• 1970 yılında george akerlof tarafından ortaya konan şeftali ve limon sarmalına (asimetrik enformasyon) joseph stiglitz ile birlikte çözüm önererek 2001 yılında diğer ikisiyle birlikte nobel ödülüne layık görülen ekonomist.

    kendisi aynı zamanda job market signaling (1973) adlı makalesiyle daha sonra sinyal teorisi diyeceğimiz kavramı da ortaya atmış ekonomisttir.
  • bill ackman zorbası ve onu her gün yağlayan ivy league mezunları twitter ana sayfamı son birkaç haftadır vıcık vıcık ettiği için aklıma yine ve yeniden gelen ekonomist ve oyun teorist.

    ne demişti spence? sinyal teorisine göre*, bireyler almak istedikleri eğitimi, sahip oldukları yetenekleri ve potansiyellerini işverenlere göstermek için bir sinyal aracı olarak kullanır. altını çizmekte fayda var, alınan eğitim bir ölçüt olarak değil, bir sinyal aracı olarak kullanılır.

    bu ne anlama geliyor? işverenler, adayları işe almadan önce onların yeteneklerini tam olarak bilemezler. iş piyasasında, işverenler ile adaylar arasında, adayların yetenekleri hakkında bir bilgi açığı vardır*. işverenler de bu açığı kapatmak için adayların daha önce aldıkları eğitime önem gösterirler. işverenlerin, alınan eğitimi yeteneklerin bir göstergesi olarak değerlendirdiklerini bilen bazı adaylar*, yüksek eğitim almaktan çekinmezler; çünkü, bu eğitimi verimli bir şekilde tamamlayabilecek yeteneklere sahiptirler. ancak benzer yeteneklere sahip olmayan bireyler* bu eğilimi göstermezler. burada bahsedilen yetenek bir iş beceresi değil, alınan eğitimi tamamlama becerisidir.
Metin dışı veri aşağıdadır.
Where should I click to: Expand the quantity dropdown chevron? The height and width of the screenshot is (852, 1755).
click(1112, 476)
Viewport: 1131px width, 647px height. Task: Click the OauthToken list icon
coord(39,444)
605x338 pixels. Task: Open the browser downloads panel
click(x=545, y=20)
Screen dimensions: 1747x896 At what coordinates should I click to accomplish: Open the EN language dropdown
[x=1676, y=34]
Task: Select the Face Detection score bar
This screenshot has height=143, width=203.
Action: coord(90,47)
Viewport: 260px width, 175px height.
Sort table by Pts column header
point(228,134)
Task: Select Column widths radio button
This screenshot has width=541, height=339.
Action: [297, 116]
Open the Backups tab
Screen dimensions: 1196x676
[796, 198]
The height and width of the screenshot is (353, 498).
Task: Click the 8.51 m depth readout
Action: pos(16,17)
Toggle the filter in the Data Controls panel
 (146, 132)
    buradaki sorun ne? tıkır tıkır işleyen bir sistemde, eğitimin amacı bireylerin beceri, bilgi ve potansiyellerini artırmaktır. ancak eğitim bir sinyal aracı olarak kullanıldığında, gerçek amacından sapar, adayları işe hazırlamakta veya yeteneklerine göre işlere uygunluklarını belirlemede kullanılan verimli bir araç olmaktan çıkar. bu durum, bazı işler için gerekli olmasa bile yüksek düzeyde eğitim talebine (eğitim enflasyonu) ve adayların bu eğitimleri almalarına sebep olur. üstelik, yüksek eğitimin pahalı olduğu ülkelerde, adayların ailelerinin varlık durumu ve kurumların öğrenci kabul etme koşullarındaki açıklardan faydalanma becerisi de öğrencilerin yüksek eğitime olan eğilimini etkiler.